Scolari F, Ghiggeri G M, Casari G, Amoroso A, Puzzer D, Caridi G L, Valzorio B, Tardanico R, Vizzardi V, Savoldi S, Viola B F, Bossini N, Prati E, Gusmano R, Maiorca R
Division and Chair of Nephrology, Spedali Civili and University, Brescia, Italy.
Nephrol Dial Transplant. 1998 Oct;13(10):2536-46. doi: 10.1093/ndt/13.10.2536.
The nephronophthisis-medullary cystic disease (NPH/MCD) complex represents a heterogeneous group of hereditary tubulointerstitial nephritis. The most common variant is juvenile recessive NPH, for which a gene locus (NPH1) has been mapped on chromosome 2q13. MCD is a less common dominant condition usually recognized later in life, which resembles NPH in many aspects, still presenting remarkable clinical differences. Nothing is known about the chromosome locus of MCD.
Five MCD families were studied. Diagnosis was made by inference from family history, type of inheritance, clinical signs and histology. Multipoint linkage analysis was performed by markers D2S293, D2S340 and D2S160 spanning the entire NPH1 locus.
Diagnosis of MCD was made in 28 affected members (16 males; 12 females), belonging to five families. Histological diagnosis was available in 10 patients; clinical diagnosis in 11; seven deceased relatives had diagnosis of chronic nephritis. The age at diagnosis ranged from 8 to 65 years. Renal medullary cysts were found in a minority of patients. In family 1, the disease was associated with hyperuricaemia and gouty arthritis. Progression of renal disease presented intra- and extra-family variability with members of the same family showing mild elevation of creatinine or terminal renal failure. The NPH1 locus associated to recessive NPH was excluded from linkage to the dominant MCD.
MCD might be more common than previously assumed. Variability in clinical presentation and absence of histopathological hallmarks contribute to make the diagnosis uncommon. The most remarkable clinical difference with NPH is the age of onset in some kindreds and a delayed progression towards renal failure. The exclusion of linkage to the NPH1 locus suggests the existence of an MCD responsible locus, still to be mapped.
肾单位肾痨-髓质囊肿病(NPH/MCD)综合征是一组遗传性肾小管间质性肾炎的异质性疾病。最常见的变异型是青少年隐性NPH,其基因座(NPH1)已定位在2号染色体的q13区域。MCD是一种较罕见的显性疾病,通常在生命后期被识别,在许多方面与NPH相似,但仍存在显著的临床差异。关于MCD的染色体定位尚无定论。

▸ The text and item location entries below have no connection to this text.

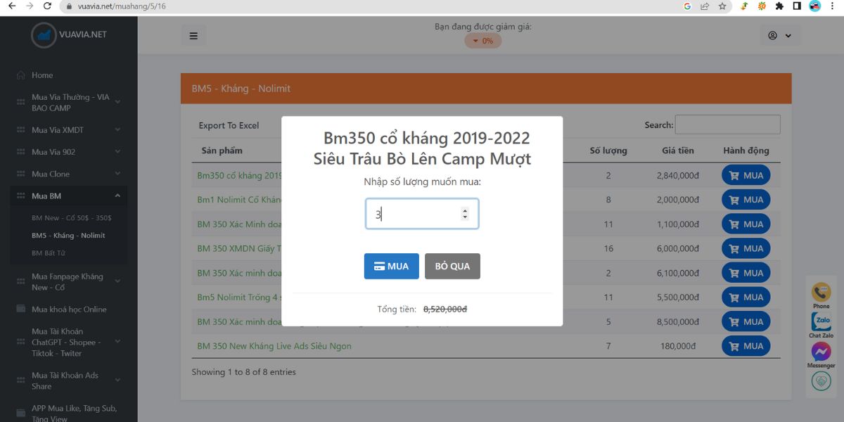Image resolution: width=844 pixels, height=422 pixels.
Task: Click the VUAVIA.NET logo
Action: (x=69, y=34)
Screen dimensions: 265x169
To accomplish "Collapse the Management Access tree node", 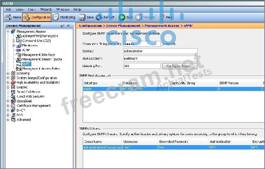I will coord(8,31).
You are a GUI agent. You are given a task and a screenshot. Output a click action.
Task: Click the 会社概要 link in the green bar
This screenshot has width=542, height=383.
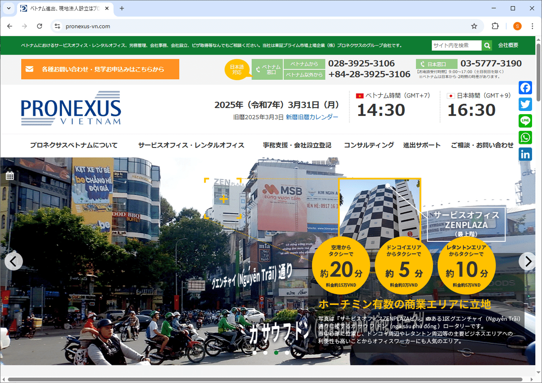coord(508,46)
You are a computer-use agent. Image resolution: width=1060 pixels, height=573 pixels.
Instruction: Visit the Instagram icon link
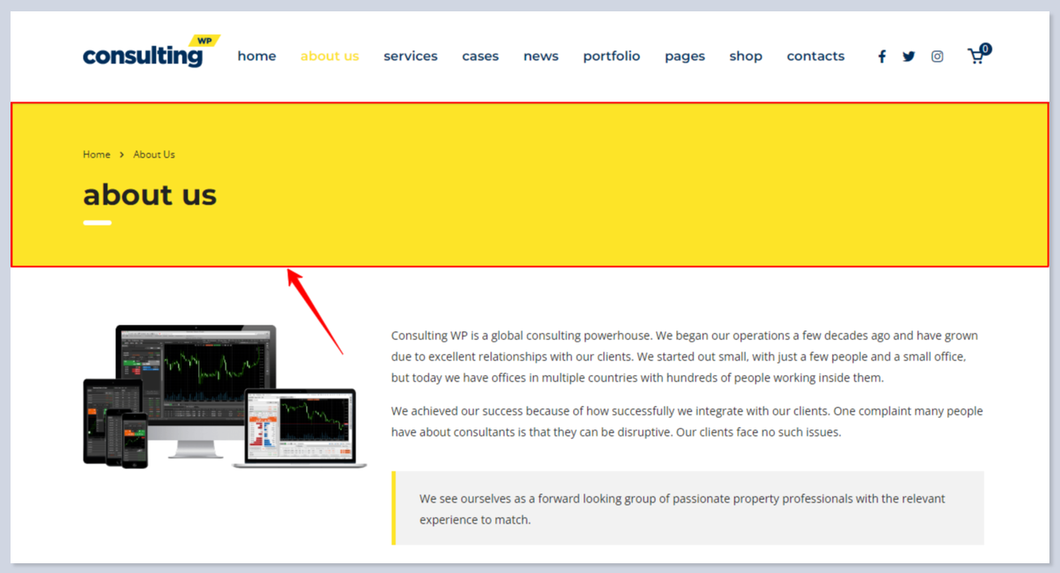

对5个MCD家系进行了研究。通过家族史、遗传类型、临床症状和组织学进行诊断推断。使用跨越整个NPH1基因座的标记D2S293、D2S340和D2S160进行多点连锁分析。
对5个家系中的28名受累成员(16名男性;12名女性)进行了MCD诊断。10例患者有组织学诊断;11例有临床诊断;7名已故亲属被诊断为慢性肾炎。诊断年龄范围为8至65岁。少数患者发现肾髓质囊肿。在家族1中,该疾病与高尿酸血症和痛风性关节炎有关。肾病进展在家族内和家族间存在差异,同一家族的成员表现为肌酐轻度升高或终末期肾衰竭。与隐性NPH相关的NPH1基因座被排除与显性MCD的连锁关系。
MCD可能比以前认为的更常见。临床表现的变异性和缺乏组织病理学特征导致诊断不常见。与NPH最显著的临床差异是某些家系的发病年龄以及向肾衰竭进展的延迟。排除与NPH1基因座的连锁关系表明存在一个仍有待定位的MCD致病基因座。